## [WRITTEN EXERCISE]
Put the rows into a numbered list, leaving out blank lines, starting with the line that contains "Task: Select the DioOutMultiBit link" and going on through the line that contains "pos(212,278)". Include both of those lines and nothing outside that range.

Records
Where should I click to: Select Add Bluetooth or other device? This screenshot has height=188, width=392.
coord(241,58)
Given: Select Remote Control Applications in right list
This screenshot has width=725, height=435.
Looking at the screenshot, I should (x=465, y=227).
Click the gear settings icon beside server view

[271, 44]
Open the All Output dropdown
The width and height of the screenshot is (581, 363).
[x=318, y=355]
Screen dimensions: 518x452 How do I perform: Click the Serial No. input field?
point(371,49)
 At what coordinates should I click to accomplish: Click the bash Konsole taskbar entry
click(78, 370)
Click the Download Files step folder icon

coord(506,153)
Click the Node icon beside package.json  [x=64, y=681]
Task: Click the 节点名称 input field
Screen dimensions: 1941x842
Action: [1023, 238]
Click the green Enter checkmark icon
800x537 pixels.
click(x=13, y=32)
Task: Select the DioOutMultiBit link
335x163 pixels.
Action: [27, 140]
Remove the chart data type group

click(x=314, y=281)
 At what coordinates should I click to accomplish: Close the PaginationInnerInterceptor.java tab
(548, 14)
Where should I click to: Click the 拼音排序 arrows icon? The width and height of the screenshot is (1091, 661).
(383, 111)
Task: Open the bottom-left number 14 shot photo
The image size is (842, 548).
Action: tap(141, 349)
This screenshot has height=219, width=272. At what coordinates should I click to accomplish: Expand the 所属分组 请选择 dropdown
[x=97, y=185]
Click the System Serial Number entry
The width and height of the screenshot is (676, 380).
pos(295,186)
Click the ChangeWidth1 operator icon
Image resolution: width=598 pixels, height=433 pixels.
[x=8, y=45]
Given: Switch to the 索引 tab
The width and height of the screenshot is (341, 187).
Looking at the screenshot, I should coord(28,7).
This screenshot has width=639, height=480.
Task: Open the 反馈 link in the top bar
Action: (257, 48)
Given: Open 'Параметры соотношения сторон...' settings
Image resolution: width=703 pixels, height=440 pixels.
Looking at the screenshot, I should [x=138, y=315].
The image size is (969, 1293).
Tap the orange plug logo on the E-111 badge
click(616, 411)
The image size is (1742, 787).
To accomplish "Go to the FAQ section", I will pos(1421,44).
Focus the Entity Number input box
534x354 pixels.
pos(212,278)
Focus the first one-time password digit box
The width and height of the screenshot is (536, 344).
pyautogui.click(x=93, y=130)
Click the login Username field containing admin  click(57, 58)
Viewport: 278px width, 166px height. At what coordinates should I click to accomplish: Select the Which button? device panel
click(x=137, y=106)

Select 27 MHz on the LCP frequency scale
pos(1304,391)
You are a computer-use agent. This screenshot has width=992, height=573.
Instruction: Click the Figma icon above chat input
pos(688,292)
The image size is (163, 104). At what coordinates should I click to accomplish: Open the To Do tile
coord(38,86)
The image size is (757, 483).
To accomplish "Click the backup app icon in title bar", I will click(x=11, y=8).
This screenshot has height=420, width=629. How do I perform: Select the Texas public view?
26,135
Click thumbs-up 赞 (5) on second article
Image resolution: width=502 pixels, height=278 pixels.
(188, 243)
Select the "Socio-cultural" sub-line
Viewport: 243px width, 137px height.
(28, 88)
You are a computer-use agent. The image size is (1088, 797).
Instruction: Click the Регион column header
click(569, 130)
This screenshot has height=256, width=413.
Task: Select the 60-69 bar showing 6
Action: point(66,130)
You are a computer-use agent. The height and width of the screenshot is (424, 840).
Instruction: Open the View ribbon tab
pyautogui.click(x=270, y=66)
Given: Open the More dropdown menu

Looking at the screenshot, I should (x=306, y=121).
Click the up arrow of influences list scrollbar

## [EXPECTED OUTPUT]
1. Task: Select the DioOutMultiBit link
2. 335x163 pixels.
3. Action: [27, 140]
4. Remove the chart data type group
5. click(x=314, y=281)
6.  At what coordinates should I click to accomplish: Close the PaginationInnerInterceptor.java tab
7. (548, 14)
8. Where should I click to: Click the 拼音排序 arrows icon? The width and height of the screenshot is (1091, 661).
9. (383, 111)
10. Task: Open the bottom-left number 14 shot photo
11. The image size is (842, 548).
12. Action: tap(141, 349)
13. This screenshot has height=219, width=272. At what coordinates should I click to accomplish: Expand the 所属分组 请选择 dropdown
14. [x=97, y=185]
15. Click the System Serial Number entry
16. The width and height of the screenshot is (676, 380).
17. pos(295,186)
18. Click the ChangeWidth1 operator icon
19. Image resolution: width=598 pixels, height=433 pixels.
20. [x=8, y=45]
21. Given: Switch to the 索引 tab
22. The width and height of the screenshot is (341, 187).
23. Looking at the screenshot, I should coord(28,7).
24. This screenshot has width=639, height=480.
25. Task: Open the 反馈 link in the top bar
26. Action: (257, 48)
27. Given: Open 'Параметры соотношения сторон...' settings
28. Image resolution: width=703 pixels, height=440 pixels.
29. Looking at the screenshot, I should [x=138, y=315].
30. The image size is (969, 1293).
31. Tap the orange plug logo on the E-111 badge
32. click(616, 411)
33. The image size is (1742, 787).
34. To accomplish "Go to the FAQ section", I will pos(1421,44).
35. Focus the Entity Number input box
36. 534x354 pixels.
37. pos(212,278)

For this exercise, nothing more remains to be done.